◆ **REQUIRED TASK**
Arrange the lines of the listing below, from the line containing "Increase the Threshold" through the end of the listing, as a JSON list of strings with one string per line and blank lines left out.

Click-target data

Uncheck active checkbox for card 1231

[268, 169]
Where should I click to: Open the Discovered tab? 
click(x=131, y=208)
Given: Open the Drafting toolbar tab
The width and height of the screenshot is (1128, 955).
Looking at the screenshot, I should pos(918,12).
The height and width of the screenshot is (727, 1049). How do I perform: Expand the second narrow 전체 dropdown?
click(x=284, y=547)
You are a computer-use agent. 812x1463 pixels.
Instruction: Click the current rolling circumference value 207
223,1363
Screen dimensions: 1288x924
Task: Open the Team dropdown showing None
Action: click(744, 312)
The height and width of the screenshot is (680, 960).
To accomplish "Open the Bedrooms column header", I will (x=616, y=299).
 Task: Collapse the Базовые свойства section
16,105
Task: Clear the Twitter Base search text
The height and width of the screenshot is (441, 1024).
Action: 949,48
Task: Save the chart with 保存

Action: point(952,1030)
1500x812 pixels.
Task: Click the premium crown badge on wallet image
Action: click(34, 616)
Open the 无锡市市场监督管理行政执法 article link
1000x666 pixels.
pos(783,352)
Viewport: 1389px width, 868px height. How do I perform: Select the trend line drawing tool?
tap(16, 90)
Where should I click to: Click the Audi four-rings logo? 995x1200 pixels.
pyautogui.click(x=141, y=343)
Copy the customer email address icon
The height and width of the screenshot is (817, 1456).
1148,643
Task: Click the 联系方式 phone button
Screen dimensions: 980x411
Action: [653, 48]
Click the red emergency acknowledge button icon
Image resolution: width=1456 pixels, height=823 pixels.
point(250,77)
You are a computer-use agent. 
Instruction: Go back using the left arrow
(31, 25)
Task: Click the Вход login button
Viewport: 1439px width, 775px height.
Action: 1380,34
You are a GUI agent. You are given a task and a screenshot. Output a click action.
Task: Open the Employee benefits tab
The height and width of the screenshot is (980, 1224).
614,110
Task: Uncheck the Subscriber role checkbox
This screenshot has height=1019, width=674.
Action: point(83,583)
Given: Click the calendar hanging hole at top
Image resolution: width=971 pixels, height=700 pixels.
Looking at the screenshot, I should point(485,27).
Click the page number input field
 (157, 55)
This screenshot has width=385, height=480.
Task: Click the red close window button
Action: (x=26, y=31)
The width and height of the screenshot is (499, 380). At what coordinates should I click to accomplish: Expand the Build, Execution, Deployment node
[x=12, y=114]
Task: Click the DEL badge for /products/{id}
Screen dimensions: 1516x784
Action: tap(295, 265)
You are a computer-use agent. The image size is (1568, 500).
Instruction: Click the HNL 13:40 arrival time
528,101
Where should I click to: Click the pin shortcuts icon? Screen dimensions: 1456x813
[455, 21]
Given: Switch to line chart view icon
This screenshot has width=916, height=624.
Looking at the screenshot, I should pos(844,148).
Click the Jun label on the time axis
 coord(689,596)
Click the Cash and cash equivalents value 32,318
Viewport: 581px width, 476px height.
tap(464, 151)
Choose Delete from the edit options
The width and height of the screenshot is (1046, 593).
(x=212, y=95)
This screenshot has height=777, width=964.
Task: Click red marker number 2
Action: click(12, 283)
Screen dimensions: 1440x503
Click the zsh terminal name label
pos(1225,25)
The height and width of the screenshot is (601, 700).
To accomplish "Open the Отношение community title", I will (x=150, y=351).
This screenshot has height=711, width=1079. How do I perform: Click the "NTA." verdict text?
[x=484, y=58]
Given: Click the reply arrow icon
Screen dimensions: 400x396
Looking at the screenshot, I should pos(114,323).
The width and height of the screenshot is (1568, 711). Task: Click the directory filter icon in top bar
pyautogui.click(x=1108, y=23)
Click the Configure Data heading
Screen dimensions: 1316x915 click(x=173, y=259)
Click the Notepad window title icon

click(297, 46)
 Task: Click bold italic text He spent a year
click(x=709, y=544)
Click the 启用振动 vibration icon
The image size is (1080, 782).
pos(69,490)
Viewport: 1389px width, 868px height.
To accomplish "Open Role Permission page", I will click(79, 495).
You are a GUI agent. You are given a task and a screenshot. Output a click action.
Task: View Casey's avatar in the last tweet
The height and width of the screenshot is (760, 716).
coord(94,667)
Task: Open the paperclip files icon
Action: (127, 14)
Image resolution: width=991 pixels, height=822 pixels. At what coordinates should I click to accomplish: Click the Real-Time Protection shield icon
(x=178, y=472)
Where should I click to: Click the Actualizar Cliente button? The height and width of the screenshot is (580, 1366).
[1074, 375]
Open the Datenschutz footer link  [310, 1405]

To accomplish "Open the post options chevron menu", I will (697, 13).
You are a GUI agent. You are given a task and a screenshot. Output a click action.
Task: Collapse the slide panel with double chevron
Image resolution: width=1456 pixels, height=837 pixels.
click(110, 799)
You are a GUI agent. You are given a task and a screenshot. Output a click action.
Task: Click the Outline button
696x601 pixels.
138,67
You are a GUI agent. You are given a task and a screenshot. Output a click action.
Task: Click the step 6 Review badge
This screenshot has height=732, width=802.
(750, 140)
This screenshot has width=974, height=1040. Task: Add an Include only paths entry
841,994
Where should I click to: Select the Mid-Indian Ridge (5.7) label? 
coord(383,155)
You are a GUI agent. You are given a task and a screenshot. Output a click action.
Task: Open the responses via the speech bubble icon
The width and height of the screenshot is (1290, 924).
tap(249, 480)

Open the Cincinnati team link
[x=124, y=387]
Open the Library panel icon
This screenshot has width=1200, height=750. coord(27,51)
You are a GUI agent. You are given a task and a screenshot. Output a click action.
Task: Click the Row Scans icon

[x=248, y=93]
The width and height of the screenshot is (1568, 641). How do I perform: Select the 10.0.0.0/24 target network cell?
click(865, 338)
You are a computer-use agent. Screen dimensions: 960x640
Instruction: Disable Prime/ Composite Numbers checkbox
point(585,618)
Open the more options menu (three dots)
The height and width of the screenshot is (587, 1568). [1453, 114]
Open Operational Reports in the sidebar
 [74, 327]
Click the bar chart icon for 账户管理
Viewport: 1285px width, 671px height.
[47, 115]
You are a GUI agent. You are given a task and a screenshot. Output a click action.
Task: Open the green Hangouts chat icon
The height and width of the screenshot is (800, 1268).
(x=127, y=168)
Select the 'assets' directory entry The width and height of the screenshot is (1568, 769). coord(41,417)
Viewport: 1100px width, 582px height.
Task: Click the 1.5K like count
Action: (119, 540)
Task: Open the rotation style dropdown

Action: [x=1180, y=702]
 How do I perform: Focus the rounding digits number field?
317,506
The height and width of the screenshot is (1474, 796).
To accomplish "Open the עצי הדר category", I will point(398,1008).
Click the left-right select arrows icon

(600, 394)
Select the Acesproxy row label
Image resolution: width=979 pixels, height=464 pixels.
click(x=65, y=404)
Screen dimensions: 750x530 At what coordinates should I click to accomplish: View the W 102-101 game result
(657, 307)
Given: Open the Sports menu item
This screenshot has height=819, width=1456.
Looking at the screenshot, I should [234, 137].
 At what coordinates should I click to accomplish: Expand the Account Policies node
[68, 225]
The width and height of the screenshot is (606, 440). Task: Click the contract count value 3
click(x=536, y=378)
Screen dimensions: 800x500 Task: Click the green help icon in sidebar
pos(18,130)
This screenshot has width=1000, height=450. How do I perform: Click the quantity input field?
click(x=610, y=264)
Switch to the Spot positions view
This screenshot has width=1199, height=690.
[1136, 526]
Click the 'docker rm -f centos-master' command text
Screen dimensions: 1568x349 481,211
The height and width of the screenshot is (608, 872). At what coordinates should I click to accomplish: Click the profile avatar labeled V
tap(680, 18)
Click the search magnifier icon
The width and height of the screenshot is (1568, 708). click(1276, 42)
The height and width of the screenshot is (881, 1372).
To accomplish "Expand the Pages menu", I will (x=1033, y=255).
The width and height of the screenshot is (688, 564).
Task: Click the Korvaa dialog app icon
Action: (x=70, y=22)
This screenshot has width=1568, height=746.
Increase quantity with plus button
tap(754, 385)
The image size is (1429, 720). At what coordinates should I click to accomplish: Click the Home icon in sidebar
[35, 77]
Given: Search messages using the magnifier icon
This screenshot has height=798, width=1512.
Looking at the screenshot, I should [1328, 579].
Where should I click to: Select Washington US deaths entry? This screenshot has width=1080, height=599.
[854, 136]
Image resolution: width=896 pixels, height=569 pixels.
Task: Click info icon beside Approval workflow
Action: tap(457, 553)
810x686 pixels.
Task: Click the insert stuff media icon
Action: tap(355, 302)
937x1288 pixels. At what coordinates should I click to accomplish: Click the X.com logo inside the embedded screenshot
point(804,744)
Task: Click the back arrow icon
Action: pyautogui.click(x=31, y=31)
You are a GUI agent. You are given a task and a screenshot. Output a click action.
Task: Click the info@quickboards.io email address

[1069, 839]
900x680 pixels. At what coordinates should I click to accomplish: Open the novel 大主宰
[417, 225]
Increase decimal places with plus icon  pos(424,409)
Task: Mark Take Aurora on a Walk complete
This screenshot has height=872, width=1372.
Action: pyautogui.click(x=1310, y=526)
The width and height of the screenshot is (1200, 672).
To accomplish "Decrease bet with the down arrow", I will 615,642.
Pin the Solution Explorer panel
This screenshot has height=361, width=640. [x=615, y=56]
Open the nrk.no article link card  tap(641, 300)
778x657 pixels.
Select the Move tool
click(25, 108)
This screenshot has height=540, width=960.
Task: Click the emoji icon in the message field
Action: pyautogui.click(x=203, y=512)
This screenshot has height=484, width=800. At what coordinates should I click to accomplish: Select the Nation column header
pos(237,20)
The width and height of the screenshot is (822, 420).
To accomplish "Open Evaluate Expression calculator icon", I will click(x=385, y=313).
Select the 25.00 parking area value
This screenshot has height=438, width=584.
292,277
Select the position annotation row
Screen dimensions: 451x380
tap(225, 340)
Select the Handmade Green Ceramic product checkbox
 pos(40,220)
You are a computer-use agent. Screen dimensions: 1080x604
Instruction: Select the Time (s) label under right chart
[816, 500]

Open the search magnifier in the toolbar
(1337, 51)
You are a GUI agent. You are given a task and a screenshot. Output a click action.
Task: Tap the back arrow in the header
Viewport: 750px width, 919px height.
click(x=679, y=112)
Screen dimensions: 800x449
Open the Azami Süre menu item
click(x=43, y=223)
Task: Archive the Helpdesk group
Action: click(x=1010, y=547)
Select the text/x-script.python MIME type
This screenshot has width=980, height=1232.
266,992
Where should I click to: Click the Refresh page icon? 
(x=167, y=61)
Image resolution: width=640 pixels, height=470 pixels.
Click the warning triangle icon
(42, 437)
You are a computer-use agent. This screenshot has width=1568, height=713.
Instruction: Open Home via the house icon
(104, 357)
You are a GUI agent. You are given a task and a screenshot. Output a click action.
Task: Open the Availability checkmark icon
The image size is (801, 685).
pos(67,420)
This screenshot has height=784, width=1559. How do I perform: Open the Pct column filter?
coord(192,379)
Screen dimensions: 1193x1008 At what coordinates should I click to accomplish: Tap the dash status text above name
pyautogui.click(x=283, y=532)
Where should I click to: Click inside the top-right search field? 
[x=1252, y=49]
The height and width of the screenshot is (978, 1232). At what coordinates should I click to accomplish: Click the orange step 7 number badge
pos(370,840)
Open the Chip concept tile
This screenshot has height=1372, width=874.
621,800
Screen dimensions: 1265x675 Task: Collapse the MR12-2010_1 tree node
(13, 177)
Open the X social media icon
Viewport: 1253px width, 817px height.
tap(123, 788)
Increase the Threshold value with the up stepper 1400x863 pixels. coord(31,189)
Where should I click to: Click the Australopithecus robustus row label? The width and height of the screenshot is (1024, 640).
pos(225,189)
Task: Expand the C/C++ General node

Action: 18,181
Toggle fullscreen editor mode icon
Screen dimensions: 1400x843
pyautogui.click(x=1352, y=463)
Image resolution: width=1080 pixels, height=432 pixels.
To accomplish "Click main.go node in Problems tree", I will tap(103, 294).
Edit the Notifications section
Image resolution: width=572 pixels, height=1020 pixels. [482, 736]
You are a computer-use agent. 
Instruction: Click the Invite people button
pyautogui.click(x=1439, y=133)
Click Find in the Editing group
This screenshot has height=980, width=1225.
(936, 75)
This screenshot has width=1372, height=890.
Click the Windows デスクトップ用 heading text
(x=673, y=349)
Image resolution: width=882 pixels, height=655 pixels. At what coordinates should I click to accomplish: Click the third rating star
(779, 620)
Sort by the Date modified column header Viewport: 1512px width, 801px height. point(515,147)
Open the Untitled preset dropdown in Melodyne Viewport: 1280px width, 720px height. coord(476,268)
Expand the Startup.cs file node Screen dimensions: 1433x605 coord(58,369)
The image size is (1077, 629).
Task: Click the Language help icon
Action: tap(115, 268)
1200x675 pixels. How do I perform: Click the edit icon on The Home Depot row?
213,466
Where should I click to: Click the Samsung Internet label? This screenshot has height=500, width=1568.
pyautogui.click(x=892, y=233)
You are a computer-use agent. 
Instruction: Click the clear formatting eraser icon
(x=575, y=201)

◆ **SOLUTION TO THE EXERCISE**
[
  "Increase the Threshold value with the up stepper 1400x863 pixels. coord(31,189)",
  "Where should I click to: Click the Australopithecus robustus row label? The width and height of the screenshot is (1024, 640).",
  "pos(225,189)",
  "Task: Expand the C/C++ General node",
  "Action: 18,181",
  "Toggle fullscreen editor mode icon",
  "Screen dimensions: 1400x843",
  "pyautogui.click(x=1352, y=463)",
  "Image resolution: width=1080 pixels, height=432 pixels.",
  "To accomplish \"Click main.go node in Problems tree\", I will tap(103, 294).",
  "Edit the Notifications section",
  "Image resolution: width=572 pixels, height=1020 pixels. [482, 736]",
  "You are a computer-use agent. ",
  "Instruction: Click the Invite people button",
  "pyautogui.click(x=1439, y=133)",
  "Click Find in the Editing group",
  "This screenshot has height=980, width=1225.",
  "(936, 75)",
  "This screenshot has width=1372, height=890.",
  "Click the Windows デスクトップ用 heading text",
  "(x=673, y=349)",
  "Image resolution: width=882 pixels, height=655 pixels. At what coordinates should I click to accomplish: Click the third rating star",
  "(779, 620)",
  "Sort by the Date modified column header Viewport: 1512px width, 801px height. point(515,147)",
  "Open the Untitled preset dropdown in Melodyne Viewport: 1280px width, 720px height. coord(476,268)",
  "Expand the Startup.cs file node Screen dimensions: 1433x605 coord(58,369)",
  "The image size is (1077, 629).",
  "Task: Click the Language help icon",
  "Action: tap(115, 268)",
  "1200x675 pixels. How do I perform: Click the edit icon on The Home Depot row?",
  "213,466",
  "Where should I click to: Click the Samsung Internet label? This screenshot has height=500, width=1568.",
  "pyautogui.click(x=892, y=233)",
  "You are a computer-use agent. ",
  "Instruction: Click the clear formatting eraser icon",
  "(x=575, y=201)"
]